Dataset items:
● ● ● ● ●

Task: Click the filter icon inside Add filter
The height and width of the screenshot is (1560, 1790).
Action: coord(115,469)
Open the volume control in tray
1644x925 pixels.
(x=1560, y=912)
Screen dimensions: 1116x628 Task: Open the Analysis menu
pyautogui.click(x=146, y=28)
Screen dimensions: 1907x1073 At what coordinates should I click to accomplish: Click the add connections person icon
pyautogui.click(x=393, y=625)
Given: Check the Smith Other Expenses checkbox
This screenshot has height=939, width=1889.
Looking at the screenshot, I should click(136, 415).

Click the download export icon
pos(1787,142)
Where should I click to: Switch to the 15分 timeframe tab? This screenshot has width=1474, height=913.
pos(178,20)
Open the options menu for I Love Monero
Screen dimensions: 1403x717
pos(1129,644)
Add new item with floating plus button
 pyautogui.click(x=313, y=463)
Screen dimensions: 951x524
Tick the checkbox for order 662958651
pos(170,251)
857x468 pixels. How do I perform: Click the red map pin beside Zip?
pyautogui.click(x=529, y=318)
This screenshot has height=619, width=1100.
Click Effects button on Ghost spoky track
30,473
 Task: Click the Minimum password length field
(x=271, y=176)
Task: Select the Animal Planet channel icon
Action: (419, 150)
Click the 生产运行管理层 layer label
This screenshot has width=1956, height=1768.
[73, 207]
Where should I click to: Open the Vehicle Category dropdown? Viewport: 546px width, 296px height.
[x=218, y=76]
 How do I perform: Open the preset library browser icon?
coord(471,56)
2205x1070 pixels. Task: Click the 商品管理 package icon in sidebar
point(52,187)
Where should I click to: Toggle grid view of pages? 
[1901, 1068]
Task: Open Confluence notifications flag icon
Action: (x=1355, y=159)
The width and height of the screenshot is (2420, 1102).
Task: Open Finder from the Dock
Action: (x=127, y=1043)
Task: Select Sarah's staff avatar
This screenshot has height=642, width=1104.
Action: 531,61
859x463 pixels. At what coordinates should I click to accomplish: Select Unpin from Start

● ● ● ● ●

• Work task
Repeat all of the records, letter for letter.

• Answer for the task
Task: Click the filter icon inside Add filter
The height and width of the screenshot is (1560, 1790).
Action: coord(115,469)
Open the volume control in tray
1644x925 pixels.
(x=1560, y=912)
Screen dimensions: 1116x628 Task: Open the Analysis menu
pyautogui.click(x=146, y=28)
Screen dimensions: 1907x1073 At what coordinates should I click to accomplish: Click the add connections person icon
pyautogui.click(x=393, y=625)
Given: Check the Smith Other Expenses checkbox
This screenshot has height=939, width=1889.
Looking at the screenshot, I should click(136, 415).

Click the download export icon
pos(1787,142)
Where should I click to: Switch to the 15分 timeframe tab? This screenshot has width=1474, height=913.
pos(178,20)
Open the options menu for I Love Monero
Screen dimensions: 1403x717
pos(1129,644)
Add new item with floating plus button
 pyautogui.click(x=313, y=463)
Screen dimensions: 951x524
Tick the checkbox for order 662958651
pos(170,251)
857x468 pixels. How do I perform: Click the red map pin beside Zip?
pyautogui.click(x=529, y=318)
This screenshot has height=619, width=1100.
Click Effects button on Ghost spoky track
30,473
 Task: Click the Minimum password length field
(x=271, y=176)
Task: Select the Animal Planet channel icon
Action: (419, 150)
Click the 生产运行管理层 layer label
This screenshot has width=1956, height=1768.
[73, 207]
Where should I click to: Open the Vehicle Category dropdown? Viewport: 546px width, 296px height.
[x=218, y=76]
 How do I perform: Open the preset library browser icon?
coord(471,56)
2205x1070 pixels. Task: Click the 商品管理 package icon in sidebar
point(52,187)
Where should I click to: Toggle grid view of pages? 
[1901, 1068]
Task: Open Confluence notifications flag icon
Action: (x=1355, y=159)
The width and height of the screenshot is (2420, 1102).
Task: Open Finder from the Dock
Action: (x=127, y=1043)
Task: Select Sarah's staff avatar
This screenshot has height=642, width=1104.
Action: 531,61
859x463 pixels. At what coordinates should I click to accomplish: Select Unpin from Start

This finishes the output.